El beneficio para México podría ser todavía mucho mayor, a no ser por el drama que se vive en el sector energético, en donde las exportaciones de crudo mexicano se desplomaron en monto, porque aunque en junio de 2026 exportamos 648 mil barriles diarios de crudo contra los 520 que exportábamos en junio de 2025, el déficit anual es descomunal. Exportamos energéticos por 9 mil millones de dólares, pero importamos combustibles por 21 mil millones de dólares. Y eso sin contabilizar el llamado “huachicol fiscal” que es registrado como aceite barato, no como gasolina ni diésel. Es decir, el déficit energético es mucho mayor a los 12 mil millones de dólares reportados en este primer semestre de 2026. Si ese déficit energético no existiera, el superávit se elevaría de 9 mil millones de dólares a 21 mil millones de dólares.

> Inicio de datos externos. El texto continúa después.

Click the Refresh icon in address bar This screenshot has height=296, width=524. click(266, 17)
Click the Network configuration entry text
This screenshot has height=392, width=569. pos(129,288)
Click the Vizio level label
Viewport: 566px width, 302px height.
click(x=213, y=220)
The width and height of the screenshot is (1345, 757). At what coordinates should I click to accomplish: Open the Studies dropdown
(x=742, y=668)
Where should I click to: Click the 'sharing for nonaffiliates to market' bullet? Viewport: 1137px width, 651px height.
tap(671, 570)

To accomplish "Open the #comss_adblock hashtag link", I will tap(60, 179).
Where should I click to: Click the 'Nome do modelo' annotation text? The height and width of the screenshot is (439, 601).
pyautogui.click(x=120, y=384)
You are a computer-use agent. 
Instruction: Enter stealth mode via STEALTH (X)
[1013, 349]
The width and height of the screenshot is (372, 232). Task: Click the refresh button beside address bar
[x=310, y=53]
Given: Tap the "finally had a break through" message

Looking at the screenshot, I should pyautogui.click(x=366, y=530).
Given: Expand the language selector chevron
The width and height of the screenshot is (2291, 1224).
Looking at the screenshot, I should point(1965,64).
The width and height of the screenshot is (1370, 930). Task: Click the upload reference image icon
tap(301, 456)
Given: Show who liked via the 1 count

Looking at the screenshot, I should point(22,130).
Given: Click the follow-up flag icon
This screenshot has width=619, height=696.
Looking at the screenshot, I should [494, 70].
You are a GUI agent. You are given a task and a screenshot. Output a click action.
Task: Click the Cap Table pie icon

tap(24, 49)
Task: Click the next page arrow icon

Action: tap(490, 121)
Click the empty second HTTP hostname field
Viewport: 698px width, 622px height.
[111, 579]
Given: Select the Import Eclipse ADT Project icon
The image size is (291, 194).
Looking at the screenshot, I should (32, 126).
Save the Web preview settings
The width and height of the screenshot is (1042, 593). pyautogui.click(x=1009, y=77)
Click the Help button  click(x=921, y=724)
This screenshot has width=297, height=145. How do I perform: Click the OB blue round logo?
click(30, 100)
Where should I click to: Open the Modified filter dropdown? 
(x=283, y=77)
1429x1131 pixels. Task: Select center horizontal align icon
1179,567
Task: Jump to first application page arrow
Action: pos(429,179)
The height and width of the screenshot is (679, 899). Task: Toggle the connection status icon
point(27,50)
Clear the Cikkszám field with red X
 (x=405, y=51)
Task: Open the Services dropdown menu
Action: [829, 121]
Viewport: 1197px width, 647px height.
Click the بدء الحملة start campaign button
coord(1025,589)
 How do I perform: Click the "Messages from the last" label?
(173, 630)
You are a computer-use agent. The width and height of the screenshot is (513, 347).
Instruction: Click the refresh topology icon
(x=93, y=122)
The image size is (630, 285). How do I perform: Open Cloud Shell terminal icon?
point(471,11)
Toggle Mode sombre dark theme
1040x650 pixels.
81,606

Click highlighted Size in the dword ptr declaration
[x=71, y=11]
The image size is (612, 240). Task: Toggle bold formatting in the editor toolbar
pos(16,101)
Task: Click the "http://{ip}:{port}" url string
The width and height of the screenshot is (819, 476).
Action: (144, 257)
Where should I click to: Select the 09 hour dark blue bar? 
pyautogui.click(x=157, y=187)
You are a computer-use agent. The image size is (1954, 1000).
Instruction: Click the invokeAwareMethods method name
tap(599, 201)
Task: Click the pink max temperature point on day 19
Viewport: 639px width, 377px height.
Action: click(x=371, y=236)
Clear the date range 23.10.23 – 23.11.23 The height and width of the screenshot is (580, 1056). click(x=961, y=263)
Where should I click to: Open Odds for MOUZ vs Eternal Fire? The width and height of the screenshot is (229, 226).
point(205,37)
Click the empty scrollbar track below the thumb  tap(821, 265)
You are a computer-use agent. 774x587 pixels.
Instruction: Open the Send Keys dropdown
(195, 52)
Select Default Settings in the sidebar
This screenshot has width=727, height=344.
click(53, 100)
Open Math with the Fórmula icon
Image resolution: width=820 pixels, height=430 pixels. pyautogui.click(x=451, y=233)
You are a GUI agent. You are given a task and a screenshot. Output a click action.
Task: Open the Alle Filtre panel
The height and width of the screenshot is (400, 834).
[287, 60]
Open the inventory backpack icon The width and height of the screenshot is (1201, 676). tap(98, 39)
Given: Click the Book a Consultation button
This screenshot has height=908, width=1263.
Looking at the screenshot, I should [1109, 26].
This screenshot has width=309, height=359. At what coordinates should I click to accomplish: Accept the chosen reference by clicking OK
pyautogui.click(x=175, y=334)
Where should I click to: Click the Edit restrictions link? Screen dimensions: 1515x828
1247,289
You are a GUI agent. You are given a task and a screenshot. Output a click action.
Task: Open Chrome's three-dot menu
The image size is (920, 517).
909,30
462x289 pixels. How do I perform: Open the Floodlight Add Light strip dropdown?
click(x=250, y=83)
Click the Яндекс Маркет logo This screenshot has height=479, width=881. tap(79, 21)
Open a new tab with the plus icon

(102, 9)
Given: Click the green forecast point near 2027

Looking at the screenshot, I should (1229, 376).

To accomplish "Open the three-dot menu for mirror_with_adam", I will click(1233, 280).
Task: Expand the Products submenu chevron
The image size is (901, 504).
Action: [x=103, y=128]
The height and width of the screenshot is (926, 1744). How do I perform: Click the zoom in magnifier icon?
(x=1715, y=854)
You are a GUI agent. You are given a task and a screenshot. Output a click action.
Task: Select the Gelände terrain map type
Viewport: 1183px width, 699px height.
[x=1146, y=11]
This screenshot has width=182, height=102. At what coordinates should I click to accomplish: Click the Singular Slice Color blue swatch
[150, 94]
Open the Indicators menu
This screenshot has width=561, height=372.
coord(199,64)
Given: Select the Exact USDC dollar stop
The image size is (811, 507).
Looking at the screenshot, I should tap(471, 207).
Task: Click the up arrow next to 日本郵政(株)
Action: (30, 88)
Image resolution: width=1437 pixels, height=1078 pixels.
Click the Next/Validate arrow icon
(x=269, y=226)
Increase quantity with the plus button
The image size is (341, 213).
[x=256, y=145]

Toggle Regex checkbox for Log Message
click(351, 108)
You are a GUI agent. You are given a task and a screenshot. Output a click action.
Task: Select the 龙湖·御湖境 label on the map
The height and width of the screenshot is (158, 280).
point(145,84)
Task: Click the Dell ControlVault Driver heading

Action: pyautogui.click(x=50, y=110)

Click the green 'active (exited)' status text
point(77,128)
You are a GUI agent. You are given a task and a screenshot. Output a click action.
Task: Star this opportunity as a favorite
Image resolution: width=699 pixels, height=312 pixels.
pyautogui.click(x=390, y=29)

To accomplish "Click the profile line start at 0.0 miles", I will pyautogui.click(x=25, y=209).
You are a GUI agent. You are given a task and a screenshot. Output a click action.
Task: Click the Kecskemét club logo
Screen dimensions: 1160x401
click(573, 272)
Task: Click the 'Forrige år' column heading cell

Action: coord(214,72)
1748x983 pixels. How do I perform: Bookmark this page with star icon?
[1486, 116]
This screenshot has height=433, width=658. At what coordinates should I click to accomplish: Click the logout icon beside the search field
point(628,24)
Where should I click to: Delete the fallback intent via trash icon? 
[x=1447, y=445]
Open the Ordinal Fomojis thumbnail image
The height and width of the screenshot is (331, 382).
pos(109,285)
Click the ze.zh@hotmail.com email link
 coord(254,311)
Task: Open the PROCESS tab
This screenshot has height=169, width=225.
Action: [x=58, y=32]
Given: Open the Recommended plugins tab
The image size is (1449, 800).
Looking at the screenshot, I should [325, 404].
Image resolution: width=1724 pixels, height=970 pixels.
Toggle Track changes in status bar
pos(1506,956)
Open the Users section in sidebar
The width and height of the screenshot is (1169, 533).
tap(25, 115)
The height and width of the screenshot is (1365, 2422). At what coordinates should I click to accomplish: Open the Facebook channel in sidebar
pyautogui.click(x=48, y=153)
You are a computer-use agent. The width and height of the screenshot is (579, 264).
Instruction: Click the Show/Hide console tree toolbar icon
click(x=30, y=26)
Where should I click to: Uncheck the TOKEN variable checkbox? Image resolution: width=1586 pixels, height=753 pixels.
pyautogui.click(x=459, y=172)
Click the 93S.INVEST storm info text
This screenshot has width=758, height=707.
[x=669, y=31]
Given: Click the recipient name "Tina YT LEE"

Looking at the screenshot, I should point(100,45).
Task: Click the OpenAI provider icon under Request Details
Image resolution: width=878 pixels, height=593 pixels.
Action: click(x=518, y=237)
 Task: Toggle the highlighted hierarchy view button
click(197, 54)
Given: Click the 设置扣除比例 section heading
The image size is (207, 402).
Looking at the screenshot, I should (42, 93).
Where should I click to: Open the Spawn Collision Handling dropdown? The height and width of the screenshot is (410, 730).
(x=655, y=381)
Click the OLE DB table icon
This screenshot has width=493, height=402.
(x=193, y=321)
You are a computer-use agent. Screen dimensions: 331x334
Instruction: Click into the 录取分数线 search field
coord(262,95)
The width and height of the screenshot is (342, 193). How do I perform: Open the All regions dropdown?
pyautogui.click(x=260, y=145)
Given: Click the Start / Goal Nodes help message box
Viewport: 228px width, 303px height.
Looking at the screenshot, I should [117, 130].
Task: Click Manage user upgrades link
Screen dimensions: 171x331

Y el otro sector en el que vamos perdiendo es en el agropecuario, en donde las exportaciones cayeron cerca del tres por ciento, con desplomes de hasta 59 por ciento en melón, sandía y papaya, caída de un 32.8 por ciento para el café en grano, reducción de un 29.8 por ciento menos en la exportación de aguacate y una baja del 24.6 por ciento en cítricos.
A pesar de todo, el superávit general del comercio exterior de México se mantiene en el primer semestre de este año -a nivel global- arriba de los 9 mil millones.
Y si queremos cerrar con un toque positivo, de optimismo, el reporte del efecto que los aranceles impuestos por el gobierno del presidente Donald Trump reporta que México es -y por mucho- el país menos afectado, superando a Canadá, Italia, Reino Unido y Corea.
Por eso decimos que, una ruta es la del discurso negativo y otra, muy distinta, la de los resultados positivos. El inquilino de la Casa Blanca podrá volver -como lo hizo ayer- a burlarse de México y de su presidenta, amenazando con castigos comerciales sin precedentes.
Pero, por los hechos, todo parece indicar que, al final del día, la estrategia de la “cabeza fría” aplicada por la presidenta Claudia Sheinbaum está dando sus frutos. Por eso, en esta ruta de anunciada colisión comercial, hay que actuar con el mantra de Alcohólicos Anónimos. Sobrios, un día a la vez.